Presso le antiche civiltà agricole dell'area euro-mediterranea che riconoscevano nel grano la principale fonte del loro sostentamento, era stato il ciclico alternarsi dei ritmi stagionali ad educare gli uomini alla naturale polarità tra l“essere” e il “non essere più”, mentre l'introduzione dell'aratro e il conseguente affinarsi delle tecniche di coltivazione li avevano progressivamente aiutati a maturare la consapevolezza del profondo valore di cui il loro stesso agire poteva caricarsi; nell'attesa che le incontrollabili potenze generatrici della terra regalassero un nuovo risveglio primaverile, avevano imparato che nella fase cruciale del raccolto, nel momento stesso in cui recidevano il cereale troncandone irreversibilmente il flusso vitale, essi lo rendevano altresì disponibile per la sua successiva lavorazione, e che nelle loro mani risiedeva la facoltà di stemperare la drammaticità della mietitura nella certezza della gioiosa acquisizione di un bene prezioso e indispensabile alla sopravvivenza.

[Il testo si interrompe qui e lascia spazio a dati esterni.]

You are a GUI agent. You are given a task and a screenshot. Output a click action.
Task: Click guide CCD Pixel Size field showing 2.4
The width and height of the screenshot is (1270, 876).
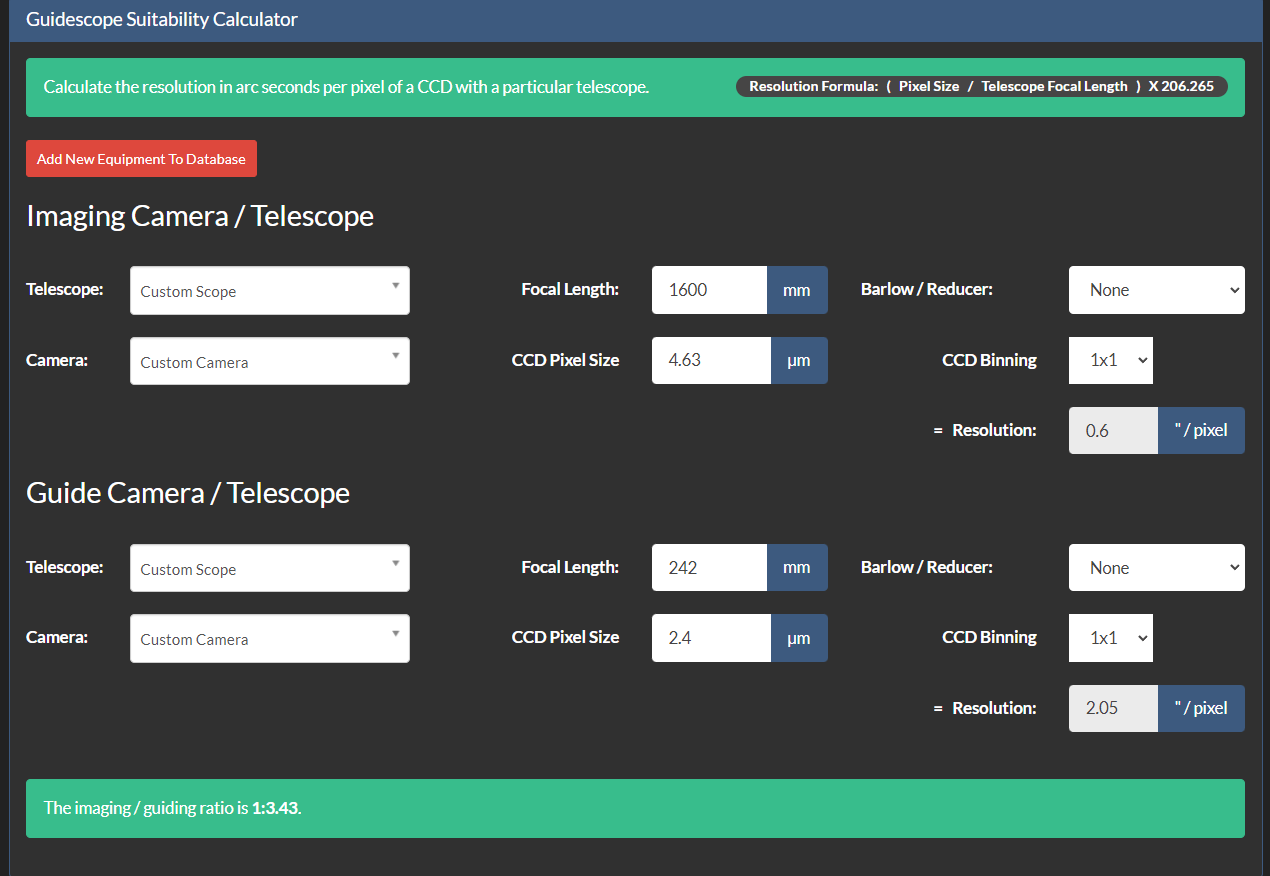pos(711,638)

Tutte pratiche quelle legate al lavoro dei campi (dall'aratura alla semina, dalla vendemmia alla tessitura) così profondamente interiorizzate da quei popoli da aver contribuito in maniera sostanziale al configurarsi della loro originaria esperienza religiosa all'interno di un orizzonte mitico-rituale ispirato proprio all'ideologia della “passione vegetale”. Da Osiride a Baal, da Adone a Dioniso, da Demetra a Kore, erano tante le figure divine che venivano associate alle piante economicamente utili (non solo il frumento, ma anche la vite), nelle cui personali vicende di morte e resurrezione, di tragica scomparsa e glorioso ritorno veniva trasfigurato l'identico destino dell'elemento arboreo loro consacrato, alle cui arcaiche leggende si ricorreva come a sacri principi fondatori dell'identità del gruppo, come ad arcani saperi che custodivano la verità di ogni esistenza; era, così, consuetudine ovunque diffusa che durante la falciatura o la raccolta dell'uva s'intonassero autentiche lamentazioni funebri che celebrassero la sorte dolorosa e allo stesso tempo felice dell'ultimo covone tagliato o dell'ultimo tralcio reciso, una sorta di catarsi che purificava la mano dell'uomo del suo gesto terribile e necessario.

Quanto di tutto questo rimaneva in quel tardo Medioevo in cui l'azione di colei che ancora ci si ostinava a chiamare Nera Mietitrice non sembrava, tuttavia, avere altra funzione che di separare l'anima dal corpo, qualunque anima da qualunque corpo, in risposta ad un'urgente bisogno di livellamento sociale che ponesse rimedio almeno in extremis alla dilagante ingiustizia e alle disuguaglianze? Cosa si conservava ancora della forza di un simbolismo che originatosi da una specifica ritualità campestre aveva permesso di ripensare persino la sfera del morire storico di ogni essere umano, che da quella ritualità aveva derivato la pratica del lamento affidandole l'arduo compito di rendere culturalmente accettabile anche la perdita di un congiunto, di riscattare dall'angoscia paralizzante e dalla follia chi fosse colpito dal lutto, di dare un orizzonte di senso al suo strazio? Un simbolismo che, non diversamente da quanto avveniva in aperta campagna, aiutava a prendere definitivo congedo da chi ormai non poteva più essere com'era stato e insieme a conservarne la memoria, insegnando a favorirne il ritorno come presenza protettrice dei vivi e a raccogliere in eredità il frutto della sua vita perché gettasse i semi di una nuova rinascita?

Forse sopravviveva molto poco, quel poco che è andato sempre più perdendosi nel passaggio epocale da quella che Philippe Aries definisce la “morte addomesticata” del I millennio a quella “indicibile” del XX secolo, da una cultura che sapeva ancora accogliere nella sua (seppur dolorosa!) naturalità il manifestarsi dell'inevitabile ad una che quell'inevitabile non riesce quasi più nemmeno a figurarselo tanto se ne sente sopraffatta.